# Any good hills to climb in Monmonth county?



## cudafish (Feb 1, 2010)

I was wondering if anyone has any info on some good hills to train on around the monmouth county area (Holmdel, Atlantic Highlands???)


----------



## Terex (Jan 3, 2005)

Telegraph Hill south of Hazlet is biggest climb in the county. 240' See njbikemap.com


----------



## BarkingDog (Sep 23, 2009)

In eastern monmouth county start in Red Bank head a short dist N on rt35 to Navesink River Road in Middletown (head east). I do some loops around Navesink River (E) / McLees or Browns Dock (N) / Kings Highway E (W)/ Chapel Hill (S) / Independence (SW) / Hillsdale Dr (S) / Cooper (S) / Patterson (S) back to Navesink River (E) and around again. I think that loop is a 6.4/6.5 mile circuit...its not especially hard but its a nice area....just be careful on Navesink River in particular....its a narrow road.

Then head out Navesink River and over to Atlantic Highlands/Middletown .....Onto Locust Points to Hillsdale onto Serpentine around and down Patton Rd to rt36 and back up First Ave....or reverse that . When in that area also over the Top of Atlantic Highlands on either Ocean Ave or E Mt Ave back down Monmouth Ave past Hartshorne Woods.

Heading west out of Red Bank on W Front St to Middletown Lincroft Rd (Right / North).....follow for a few miles to to Holland (Left / West) for about 6 miles to Telegraph Hill Rd and then your can work a few of the roads / hills in the area before working your way back to Red Bank.

these are some of the rides that I do for local hills in eastern Monmouth County.

Enjoy


----------



## billeuph (May 31, 2010)

Considering that we only have about 300 feet of elevation to play with here, there are some nice but short hill climbs. The local club I'm in (www.jsts.us) has a really nice hill climb ride coming up on the 13th of June. It's more than 40 miles of nearly continuous ups and downs. You'd be welcome to join them as a guest if you're in the area.

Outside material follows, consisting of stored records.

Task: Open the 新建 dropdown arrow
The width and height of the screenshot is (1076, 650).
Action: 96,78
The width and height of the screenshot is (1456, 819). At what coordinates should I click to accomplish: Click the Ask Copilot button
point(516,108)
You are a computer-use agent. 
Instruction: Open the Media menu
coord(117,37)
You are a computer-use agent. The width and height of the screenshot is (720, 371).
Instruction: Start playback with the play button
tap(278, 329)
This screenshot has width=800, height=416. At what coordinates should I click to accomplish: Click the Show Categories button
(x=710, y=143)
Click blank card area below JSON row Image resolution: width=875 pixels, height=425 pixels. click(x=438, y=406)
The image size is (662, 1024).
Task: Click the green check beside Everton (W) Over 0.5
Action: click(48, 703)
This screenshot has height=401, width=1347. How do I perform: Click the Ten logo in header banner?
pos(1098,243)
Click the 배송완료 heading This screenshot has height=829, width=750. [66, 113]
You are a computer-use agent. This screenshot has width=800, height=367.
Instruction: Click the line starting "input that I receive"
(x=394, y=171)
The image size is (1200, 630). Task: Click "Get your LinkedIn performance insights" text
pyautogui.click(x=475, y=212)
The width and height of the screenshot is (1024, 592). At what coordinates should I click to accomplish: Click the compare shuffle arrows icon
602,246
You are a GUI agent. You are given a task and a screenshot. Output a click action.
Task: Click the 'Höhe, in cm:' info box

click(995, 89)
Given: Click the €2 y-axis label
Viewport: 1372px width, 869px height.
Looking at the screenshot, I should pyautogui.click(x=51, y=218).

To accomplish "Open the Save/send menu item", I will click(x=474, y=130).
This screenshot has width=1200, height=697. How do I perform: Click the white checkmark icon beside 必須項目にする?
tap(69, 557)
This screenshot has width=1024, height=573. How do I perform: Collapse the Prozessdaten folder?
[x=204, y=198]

Some of the better known hilly roads-
Line Road in Holmdel (max 18% grade near the South end)
Pleasant Hill and Beacon Hill are nearby- lots of good loops you can make out of this
South Holland and Takolusa are also nearby
Boundary Road north of Vanderberg and Hillsdale nearby also make a good loop
Kings Highway east of Rt 35 and back on Navesink River Road (lots of traffic here, though)

The area between Atlantic Highlands and Highlands has lots of good ups and downs, too. East Mount in Highlands is another wicked steep pitch, about like Line Road.

Bill Anderson


----------



## antgold (Feb 6, 2010)

you can find some walls around the twin towers lighthouse in Highlands .
here is a nice one :

http://maps.google.com/maps?f=d&source=s_d&saddr=Grand+Tour&daddr=40.39595,-73.987589&hl=en&geocode=FfRkaAIdwAeX-w%3B&mra=mi&mrsp=1,0&sz=17&sll=40.396437,-73.990409&sspn=0.006308,0.016512&ie=UTF8&z=17


----------



## cudafish (Feb 1, 2010)

*Hills*

Thanks I will check them out!


----------



## BarkingDog (Sep 23, 2009)

After reading and writing about Monmouth County Hills I decided to ride a few yesterday. 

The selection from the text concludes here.